Quantcast

Single Moms: Finding Time for Yourself

If anyone needs some time for pampering and self-reflection, it's a single mom. Single motherhood demands so much of a woman that it barely gives her time to sit back, breathe, and enjoy the moment.

A partnered mom can ask her spouse to keep an eye on the kids while she takes a few minutes of quiet time. A single mom doesn't have that option. Her time is spent single-handedly tending to her children's needs.

A single mom needs to be able to manage her time and avoid getting too stressed out. If left unmanaged, stress can easily become chronic and affect your mental and physical health. Getting some time to yourself is essential not only for your personal fulfillment but also for the smooth functioning of your household and happiness of your children.

Time for yourself doesn't necessarily mean time by yourself, although some alone time is important for mental health. Time to yourself can be spent just about any way you enjoy. You can work on a hobby, meditate, pray, read, listen to music, or go out for a relaxing evening with people you care about.

Despite the challenging circumstances of your life, you don't have to let yourself be completely swamped. You do have options that can help you manage your time and get the peace and quiet you need.


Organize

When you set a schedule and stick to it, you can usually fit in some time that's designated just for you.

Staying organized can be a great help when you want to make some extra time for yourself. When things are running smoothly, you don't have to waste time backtracking, fixing mistakes, and looking for things that have been misplaced.

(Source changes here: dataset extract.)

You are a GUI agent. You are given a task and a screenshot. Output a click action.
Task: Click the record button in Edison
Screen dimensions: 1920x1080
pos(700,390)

  • Some families have way too much "stuff." If your family falls into this category, do something about it. Have a de-junking of your home or apartment and rid yourself of all the non-essential items that are causing clutter. Throw away things that are useless and donate anything that might be useful to someone.
  • Create a family schedule. If rushing around to make appointments is eating up your day and slowing you down, creating a family schedule might be just the thing to help. Pick up a dry erase board from an office supply store and write out the highlights and reminders for the week. You can do this on Sunday nights so that the new week can start off on the right foot.
  • If your kids' rooms are a point of contention, do some basic organizing. Buy plastic tubs or stacking drawers and mark them to hold toys, clothes and other items. Make sure each child has a laundry bag for dirty clothes, too. Work with your children to help them learn to put items in the correct places.
  • Make some meals ahead, if you can. Cooking can take up a lot of your evening. If you cook several meals on a weekend and freeze them for later use, you can come home to delicious meals that can be quickly warmed up in the microwave or oven. Do some research first to choose recipes that freeze well, and follow directions for proper wrapping and storage.

Making Time

  • If you want to have some time to yourself, you have to put it into your schedule. First, take a look at your schedule and figure out if there's anything that can be dropped. While most of the things we do each day are vital to the functioning of the family, sometimes we over-schedule ourselves and take on extraneous tasks. It's not necessary to be Super Mom; it's okay to say "no" every once in a while if you think that taking on yet another commitment will be too much.
  • Now look at your day and find a time when you can be alone. For many parents, single and otherwise, this time comes when the kids go to bed. Get your children on a predictable bedtime schedule so that you can look forward to some peace and quiet at around the same time every night. Some single moms prefer the morning for their quiet time. If you're one of these women, set your clock so you have some extra time before the day begins.
  • It's also not impossible to have some time to yourself while the kids are still awake. This option isn't really workable if you have babies and toddlers, but if your kids are old enough to entertain themselves safely while you're in a nearby room, you can pull it off. Give them some toys or put on a video and let them know you're going to have some "mom time." Set the stove timer and let them know that when the timer goes off, you'll be ready to join them again.
  • Your lunch hour or break time at work can be another time you can have a quiet moment. You might be able to take time to sit quietly, thumb through a magazine, or do a quick meditation.
  • Sometimes, you might be able to arrange childcare so that you can have time to yourself. If finances allow, you can hire a sitter from time to time. Grandparents and other relatives might be glad to watch the kids for you as well. If you're lucky enough to get these days off, you might want to use them to take a spa day (whether at a real spa, or using your own treatments at home), visit a library or museum, or have a night out with the girls.
  • Play dates can be a great way to relax with other moms while the kids play together. Find a group of moms in your area who can get together on weekends or evenings for some conversation and fun.

Managing Your Feelings

Many single moms feel guilty when they take some time away from the kids. This is especially true when you're going out of the house and leaving the kids with a sitter.

Guilt is such an integral part of being a mother in our society; it can be incredibly hard to let it go. You need to try to move past guilt, though, if you want to live a full life and be the best mother to your kids that you can.

When you take time for yourself, you're working on who you are as a person, and the results will naturally benefit your children.